My favorite constants

The hash function is actually SHA256.

We can check that it is indeed the case by copying the contents of the buffer to CyberChef and terminating the game, for instance, after killing 10 enemies:

Game computation CyberChef computation

Solve

At this point, we just have to write a script that writes the successive positions (predicted by reimplementing the PRNG) and numbers of enemies in a buffer and hashes it. The only difficulty consists in paying attention to the edge cases when deriving the positions from the output of the PRNG. In particular, I spent a while debugging by killing manually the enemies and comparing the output to the output of my script after a few iterations.

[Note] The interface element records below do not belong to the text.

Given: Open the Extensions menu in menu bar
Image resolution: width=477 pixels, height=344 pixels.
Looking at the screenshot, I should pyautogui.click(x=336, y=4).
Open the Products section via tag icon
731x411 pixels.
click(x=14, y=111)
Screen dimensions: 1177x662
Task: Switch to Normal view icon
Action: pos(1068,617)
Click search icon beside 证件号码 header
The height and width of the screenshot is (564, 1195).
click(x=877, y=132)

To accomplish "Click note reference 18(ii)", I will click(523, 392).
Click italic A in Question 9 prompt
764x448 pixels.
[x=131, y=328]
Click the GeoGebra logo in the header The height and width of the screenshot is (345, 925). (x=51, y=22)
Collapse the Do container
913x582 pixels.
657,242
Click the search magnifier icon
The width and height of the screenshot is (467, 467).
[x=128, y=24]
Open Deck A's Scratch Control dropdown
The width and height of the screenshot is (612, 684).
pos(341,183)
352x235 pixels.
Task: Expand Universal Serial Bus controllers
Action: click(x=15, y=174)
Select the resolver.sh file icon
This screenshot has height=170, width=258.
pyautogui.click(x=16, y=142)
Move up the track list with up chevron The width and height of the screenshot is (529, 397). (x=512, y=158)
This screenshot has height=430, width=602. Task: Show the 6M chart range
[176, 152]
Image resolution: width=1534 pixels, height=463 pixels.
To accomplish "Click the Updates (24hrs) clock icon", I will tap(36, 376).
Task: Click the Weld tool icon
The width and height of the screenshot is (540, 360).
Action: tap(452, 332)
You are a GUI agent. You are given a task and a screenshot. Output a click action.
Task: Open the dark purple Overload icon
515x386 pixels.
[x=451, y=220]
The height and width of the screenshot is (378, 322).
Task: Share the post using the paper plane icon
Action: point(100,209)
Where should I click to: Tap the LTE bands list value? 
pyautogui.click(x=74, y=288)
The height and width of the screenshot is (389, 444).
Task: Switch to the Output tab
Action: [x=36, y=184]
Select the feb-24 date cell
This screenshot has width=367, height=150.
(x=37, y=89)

The case where the PRNG returns 0 for the y coordinate was particularly pernicious.

import hashlib
from pwn import *

seed = 0x7b118535

def rand():
    global seed
    w = (seed >> 24)
    x = w >> 1 ^ w
    y = x << 1 ^ x
    z = seed & 0xff
    seed <<= 8
    seed += ((z >> 3 ^ z ^ y) & 0xff)
    seed &= 0xffffffff
    return seed & 0xff

to_hash = b''

def rand_pos():
    x = rand() & 0xf8
    y = rand() & 0xf8
    
    if x == 0xf8:
        x = 0xf0
    elif x == 0:
        x = 8

    if y == 0:
        y = 0x10
    elif y <= 0xf:
        y = 0x18
    elif y > 0xdf:
        y = y & 0x7f
        
    return (x,y)

nb_enemies = 0x1e8480
chunks = []

for i in range(nb_enemies):
    x,y = rand_pos()

    # to simulate the calls to rand() for the new remaining time
    rand()
    rand()

    # x, y, lost, remaining_enemies
    cur_to_hash = p8(x) + p8(y) + b'\x00' + p32(nb_enemies-i-1)
    chunks.append(cur_to_hash)
    
to_hash = b''.join(chunks)
    
h = hashlib.sha256()
h.update(to_hash)
print("FCSC{%s}" % h.hexdigest())

The flag appears after a few minutes.

$ time python solve.py
FCSC{2a178a4923c2303b85f99bbd5dcff4818d50ecf218c8e51d968a8eeab6e24f80}

real    3m10.941s
user    3m9.690s
sys 0m0.494s

FLAG: FCSC{2a178a4923c2303b85f99bbd5dcff4818d50ecf218c8e51d968a8eeab6e24f80}

Conclusion

This challenge was really great. I do not always enjoy the reversing challenges on exotic platforms due to the lack of tools that often become more of a challenge than the reversing challenge itself, but here it was absolutely not a difficulty. It was still not that easy to solve in practice because of the poorly decompiled code given by Ghidra on this architecture, and because it required particular attention to the details in order to write a correct solve script. Despite this I had a lot of fun solving this challenge. Congratulations to the author!